Reuse of microalgae residue after oil production as a Fenton-like catalyst in wastewater treatment: Catalytic performance and mechanism

Abstract

Efficient and economical catalysts are crucial for activating H2O2 in Fenton-like reactions. Microalgae harvesting by magnetic separation will inevitably result in unrecovered Fe3O4 nanoparticles (Fe3O4 NPs) entering the downstream oil production stage. This part of Fe3O4 NPs can play a catalytic role in the co-liquefaction process with microalgae to improve the bio-oil quality, and then be separated from the liquid phase along with microalgae hydrochar (MHC).
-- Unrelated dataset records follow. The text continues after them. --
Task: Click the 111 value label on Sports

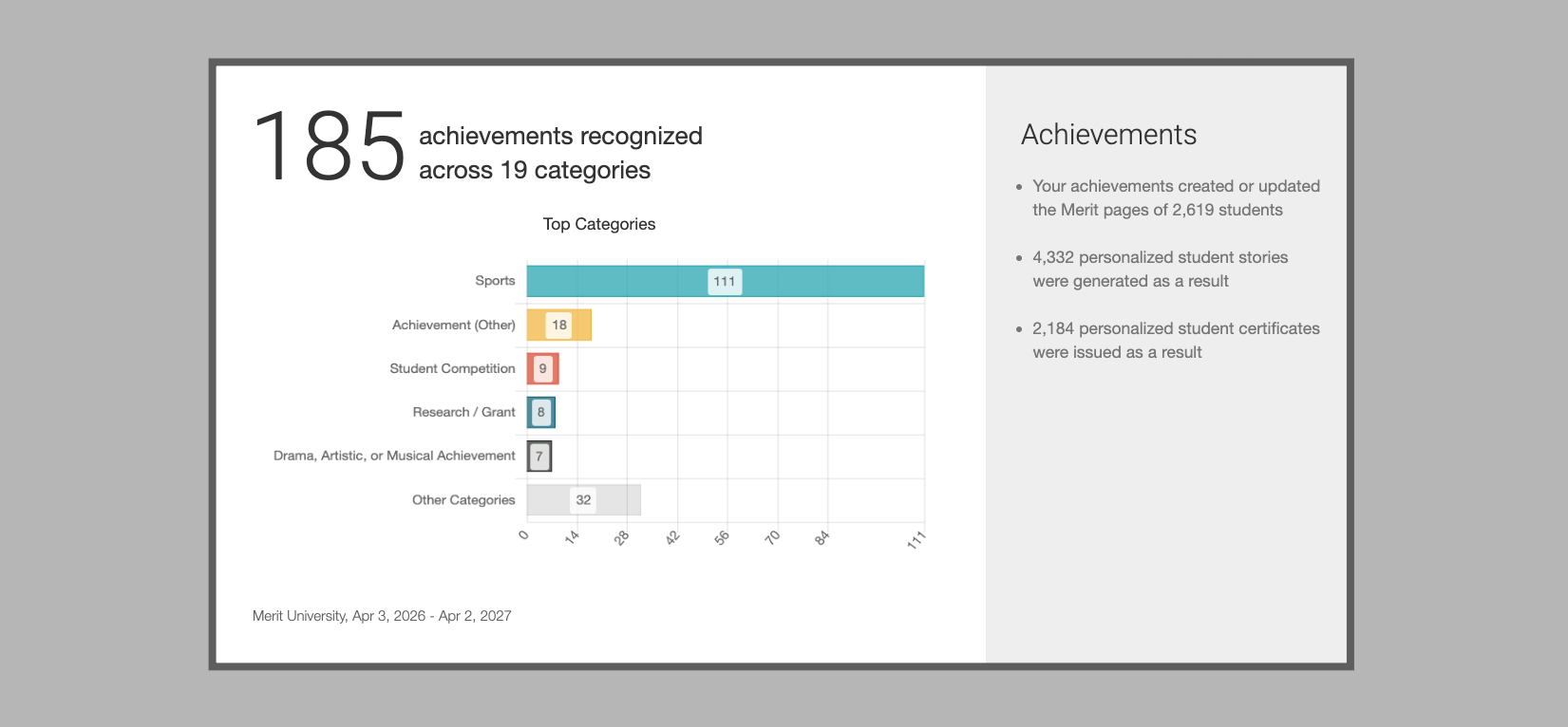Action: tap(725, 281)
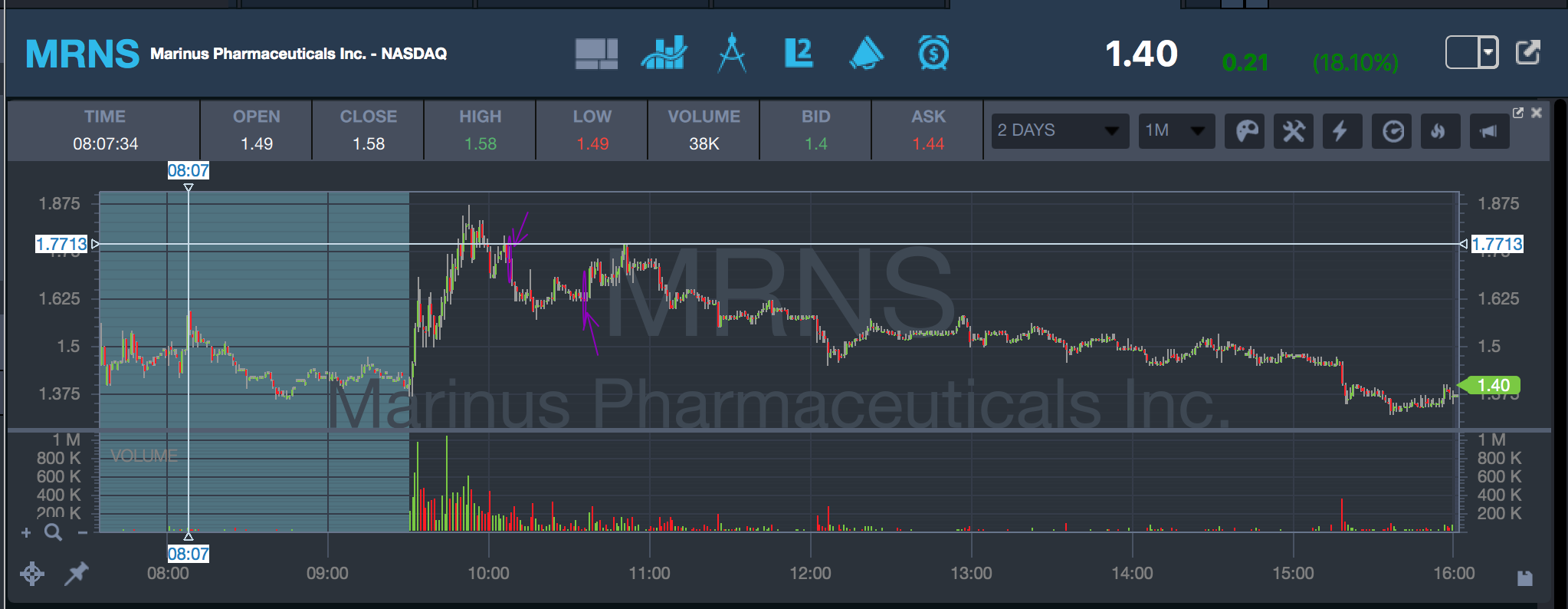Open the color palette chart settings
1568x609 pixels.
point(1245,131)
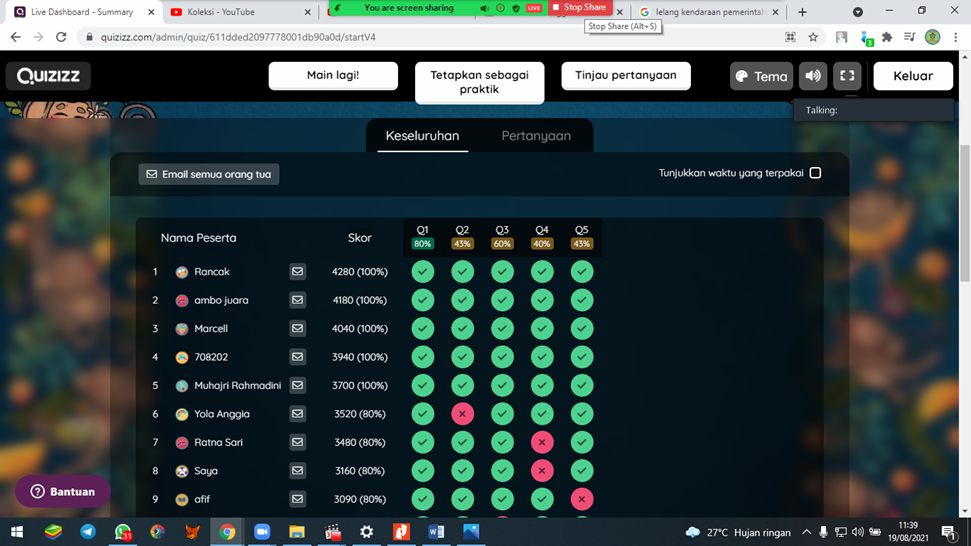The width and height of the screenshot is (971, 546).
Task: Open the Q2 column header
Action: pos(462,236)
Herein, this N-rich MHC loaded Fe3O4 NPs composite (Fe3O4@MHC) as a by-product was recycled without reprocessing to remove Rhodamine B (RhB). Detailed characterization data indicates that Fe3O4 NPs can be well anchored and dispersed on MHC surface after liquefaction. The Fe3O4@MHC exhibits an outstanding catalytic performance in the activation of H2O2 for RhB degradation, with a removal rate of >97 % within 60 min at a lower dosage (0.17 g/L). MHC act as electron donors due to the abundant oxygen- and nitrogen-containing functional groups to accelerate Fe2+/Fe3+ cycle. OH and O2− are the dominant active species in catalytic systems. This study not only provides an economical carbon material with high efficiency for environmental remediation, but also proposes a reliable solution for the disposal of solid residues after microalgae bio-oil production.